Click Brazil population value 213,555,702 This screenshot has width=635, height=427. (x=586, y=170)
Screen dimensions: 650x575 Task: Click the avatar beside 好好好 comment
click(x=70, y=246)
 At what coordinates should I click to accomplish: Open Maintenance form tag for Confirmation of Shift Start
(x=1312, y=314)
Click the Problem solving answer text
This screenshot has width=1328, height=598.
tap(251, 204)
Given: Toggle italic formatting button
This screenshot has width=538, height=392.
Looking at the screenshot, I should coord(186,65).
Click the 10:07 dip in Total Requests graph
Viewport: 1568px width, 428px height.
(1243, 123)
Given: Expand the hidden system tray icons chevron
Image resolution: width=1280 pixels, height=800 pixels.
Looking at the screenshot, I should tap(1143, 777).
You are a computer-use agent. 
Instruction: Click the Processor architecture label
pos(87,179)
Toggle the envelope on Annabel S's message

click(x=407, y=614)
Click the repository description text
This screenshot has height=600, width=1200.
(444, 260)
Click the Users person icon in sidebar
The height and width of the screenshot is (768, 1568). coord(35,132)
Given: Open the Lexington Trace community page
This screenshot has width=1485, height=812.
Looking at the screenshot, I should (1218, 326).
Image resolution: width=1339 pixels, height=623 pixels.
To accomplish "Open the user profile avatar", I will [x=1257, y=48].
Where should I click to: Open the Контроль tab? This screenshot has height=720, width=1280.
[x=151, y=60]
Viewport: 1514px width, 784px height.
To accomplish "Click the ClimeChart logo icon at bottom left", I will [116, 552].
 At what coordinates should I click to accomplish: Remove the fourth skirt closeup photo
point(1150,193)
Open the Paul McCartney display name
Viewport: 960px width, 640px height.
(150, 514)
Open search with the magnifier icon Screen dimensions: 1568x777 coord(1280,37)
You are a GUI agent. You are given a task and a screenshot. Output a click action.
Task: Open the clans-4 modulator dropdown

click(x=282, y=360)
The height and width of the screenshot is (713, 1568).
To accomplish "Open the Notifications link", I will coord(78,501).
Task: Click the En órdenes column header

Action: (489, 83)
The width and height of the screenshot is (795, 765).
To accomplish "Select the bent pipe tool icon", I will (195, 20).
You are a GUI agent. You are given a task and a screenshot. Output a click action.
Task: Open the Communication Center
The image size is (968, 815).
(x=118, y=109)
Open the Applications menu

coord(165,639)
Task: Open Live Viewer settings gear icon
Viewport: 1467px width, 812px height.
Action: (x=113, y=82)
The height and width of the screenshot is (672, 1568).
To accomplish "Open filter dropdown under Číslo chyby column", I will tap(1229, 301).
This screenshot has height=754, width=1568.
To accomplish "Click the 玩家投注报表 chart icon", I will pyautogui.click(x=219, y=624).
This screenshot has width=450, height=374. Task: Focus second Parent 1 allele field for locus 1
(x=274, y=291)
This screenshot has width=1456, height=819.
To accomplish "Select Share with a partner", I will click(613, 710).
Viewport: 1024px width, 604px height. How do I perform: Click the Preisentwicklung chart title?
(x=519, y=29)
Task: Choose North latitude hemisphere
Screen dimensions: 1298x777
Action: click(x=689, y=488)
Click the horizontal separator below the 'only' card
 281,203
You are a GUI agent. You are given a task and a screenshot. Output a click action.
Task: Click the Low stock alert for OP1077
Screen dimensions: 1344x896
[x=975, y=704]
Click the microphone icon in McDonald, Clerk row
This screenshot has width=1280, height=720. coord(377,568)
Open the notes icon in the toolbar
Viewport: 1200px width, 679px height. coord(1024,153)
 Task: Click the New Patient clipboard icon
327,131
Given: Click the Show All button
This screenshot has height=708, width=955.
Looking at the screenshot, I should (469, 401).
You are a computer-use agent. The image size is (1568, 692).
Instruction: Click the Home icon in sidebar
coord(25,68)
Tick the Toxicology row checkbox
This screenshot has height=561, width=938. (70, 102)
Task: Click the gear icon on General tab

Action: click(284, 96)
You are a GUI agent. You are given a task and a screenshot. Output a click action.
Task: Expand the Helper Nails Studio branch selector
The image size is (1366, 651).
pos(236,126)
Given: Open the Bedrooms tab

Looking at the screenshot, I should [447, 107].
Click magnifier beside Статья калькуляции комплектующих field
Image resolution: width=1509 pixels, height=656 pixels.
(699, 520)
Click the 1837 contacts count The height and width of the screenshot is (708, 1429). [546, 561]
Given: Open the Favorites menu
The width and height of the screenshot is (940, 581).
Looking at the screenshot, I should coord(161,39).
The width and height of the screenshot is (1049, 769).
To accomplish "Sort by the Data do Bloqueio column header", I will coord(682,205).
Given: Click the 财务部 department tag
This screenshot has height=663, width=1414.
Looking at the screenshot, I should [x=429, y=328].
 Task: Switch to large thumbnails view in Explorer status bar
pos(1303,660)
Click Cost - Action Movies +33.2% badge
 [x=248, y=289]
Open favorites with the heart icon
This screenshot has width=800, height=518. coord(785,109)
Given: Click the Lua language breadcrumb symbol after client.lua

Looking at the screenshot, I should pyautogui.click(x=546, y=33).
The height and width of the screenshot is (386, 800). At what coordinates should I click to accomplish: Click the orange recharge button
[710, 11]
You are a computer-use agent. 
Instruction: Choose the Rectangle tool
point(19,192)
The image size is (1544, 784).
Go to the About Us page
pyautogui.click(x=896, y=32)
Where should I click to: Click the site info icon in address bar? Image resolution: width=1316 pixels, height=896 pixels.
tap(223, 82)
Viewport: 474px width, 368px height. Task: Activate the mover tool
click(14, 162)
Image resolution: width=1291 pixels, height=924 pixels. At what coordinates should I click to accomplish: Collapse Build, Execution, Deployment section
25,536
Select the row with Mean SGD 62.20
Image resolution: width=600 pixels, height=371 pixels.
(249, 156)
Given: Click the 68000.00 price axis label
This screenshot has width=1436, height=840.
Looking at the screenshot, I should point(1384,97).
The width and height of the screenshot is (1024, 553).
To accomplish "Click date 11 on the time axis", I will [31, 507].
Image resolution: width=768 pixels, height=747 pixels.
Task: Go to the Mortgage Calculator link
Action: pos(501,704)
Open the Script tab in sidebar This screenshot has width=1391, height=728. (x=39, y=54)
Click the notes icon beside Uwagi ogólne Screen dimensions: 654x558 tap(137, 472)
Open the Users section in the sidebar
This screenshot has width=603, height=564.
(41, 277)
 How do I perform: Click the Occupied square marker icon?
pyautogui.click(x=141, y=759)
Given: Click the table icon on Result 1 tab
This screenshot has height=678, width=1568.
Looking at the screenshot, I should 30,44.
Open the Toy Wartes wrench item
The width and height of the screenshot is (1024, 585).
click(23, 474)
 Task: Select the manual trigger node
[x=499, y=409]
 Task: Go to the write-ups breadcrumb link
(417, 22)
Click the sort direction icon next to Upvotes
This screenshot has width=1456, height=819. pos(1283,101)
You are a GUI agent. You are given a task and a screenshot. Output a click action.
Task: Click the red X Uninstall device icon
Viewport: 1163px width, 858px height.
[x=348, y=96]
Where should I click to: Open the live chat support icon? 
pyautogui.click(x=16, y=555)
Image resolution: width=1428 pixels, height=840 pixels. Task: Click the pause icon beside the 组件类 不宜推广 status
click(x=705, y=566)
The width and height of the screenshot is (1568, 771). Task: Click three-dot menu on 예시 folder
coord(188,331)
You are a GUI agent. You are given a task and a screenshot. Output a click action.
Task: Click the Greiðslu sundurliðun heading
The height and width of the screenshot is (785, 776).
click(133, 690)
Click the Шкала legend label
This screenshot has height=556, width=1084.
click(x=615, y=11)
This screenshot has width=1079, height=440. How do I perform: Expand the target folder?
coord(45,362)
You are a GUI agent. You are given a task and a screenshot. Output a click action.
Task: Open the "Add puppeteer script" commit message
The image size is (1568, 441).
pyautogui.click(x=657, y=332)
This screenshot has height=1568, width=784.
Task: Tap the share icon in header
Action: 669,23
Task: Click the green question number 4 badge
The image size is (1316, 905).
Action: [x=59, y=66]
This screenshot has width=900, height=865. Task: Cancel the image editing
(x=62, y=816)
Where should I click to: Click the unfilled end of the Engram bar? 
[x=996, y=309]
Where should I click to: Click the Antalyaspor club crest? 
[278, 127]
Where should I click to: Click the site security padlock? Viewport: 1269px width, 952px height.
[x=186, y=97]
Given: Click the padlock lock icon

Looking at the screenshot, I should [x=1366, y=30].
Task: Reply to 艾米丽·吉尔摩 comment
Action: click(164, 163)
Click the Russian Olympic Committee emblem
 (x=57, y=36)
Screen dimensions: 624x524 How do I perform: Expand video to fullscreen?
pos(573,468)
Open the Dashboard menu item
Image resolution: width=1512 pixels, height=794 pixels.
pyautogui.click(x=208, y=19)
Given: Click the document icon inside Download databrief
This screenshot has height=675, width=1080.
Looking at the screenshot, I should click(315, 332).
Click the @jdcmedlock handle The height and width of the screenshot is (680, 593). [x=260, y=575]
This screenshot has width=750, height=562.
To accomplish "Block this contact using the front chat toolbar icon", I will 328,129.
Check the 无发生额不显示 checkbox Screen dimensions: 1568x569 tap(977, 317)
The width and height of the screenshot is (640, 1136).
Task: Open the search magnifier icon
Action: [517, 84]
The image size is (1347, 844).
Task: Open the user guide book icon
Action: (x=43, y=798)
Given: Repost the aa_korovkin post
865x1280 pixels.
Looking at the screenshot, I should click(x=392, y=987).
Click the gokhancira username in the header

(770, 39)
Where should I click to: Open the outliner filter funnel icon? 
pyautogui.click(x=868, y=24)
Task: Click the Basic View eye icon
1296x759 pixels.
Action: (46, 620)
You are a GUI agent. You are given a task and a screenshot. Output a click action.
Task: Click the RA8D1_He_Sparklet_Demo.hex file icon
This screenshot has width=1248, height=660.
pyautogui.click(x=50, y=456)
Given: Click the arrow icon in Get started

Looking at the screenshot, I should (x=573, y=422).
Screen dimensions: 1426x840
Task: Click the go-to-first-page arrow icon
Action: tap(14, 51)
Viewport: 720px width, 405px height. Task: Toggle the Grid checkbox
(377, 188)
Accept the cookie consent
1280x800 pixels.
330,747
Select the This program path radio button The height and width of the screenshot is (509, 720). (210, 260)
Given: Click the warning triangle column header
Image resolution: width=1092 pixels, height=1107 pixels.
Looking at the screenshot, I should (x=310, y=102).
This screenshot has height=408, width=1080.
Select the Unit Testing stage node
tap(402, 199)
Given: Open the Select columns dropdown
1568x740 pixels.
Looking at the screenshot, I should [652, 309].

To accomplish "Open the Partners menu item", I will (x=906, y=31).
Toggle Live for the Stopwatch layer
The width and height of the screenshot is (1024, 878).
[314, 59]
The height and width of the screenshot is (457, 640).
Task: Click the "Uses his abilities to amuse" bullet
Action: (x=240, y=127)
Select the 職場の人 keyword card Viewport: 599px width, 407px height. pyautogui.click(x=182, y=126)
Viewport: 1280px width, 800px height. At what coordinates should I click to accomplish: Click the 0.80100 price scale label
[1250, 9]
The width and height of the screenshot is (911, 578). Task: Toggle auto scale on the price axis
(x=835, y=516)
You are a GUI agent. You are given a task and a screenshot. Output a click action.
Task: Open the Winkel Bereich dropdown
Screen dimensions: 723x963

◆ WHAT IS NEEDED ◆
Reproduce, without alteration, the lines of the material from its beginning through the line containing "Looking at the screenshot, I should coord(186,65).".

◆ RESULT OF THIS EXERCISE ◆
Click Brazil population value 213,555,702 This screenshot has width=635, height=427. (x=586, y=170)
Screen dimensions: 650x575 Task: Click the avatar beside 好好好 comment
click(x=70, y=246)
 At what coordinates should I click to accomplish: Open Maintenance form tag for Confirmation of Shift Start
(x=1312, y=314)
Click the Problem solving answer text
This screenshot has width=1328, height=598.
tap(251, 204)
Given: Toggle italic formatting button
This screenshot has width=538, height=392.
Looking at the screenshot, I should coord(186,65).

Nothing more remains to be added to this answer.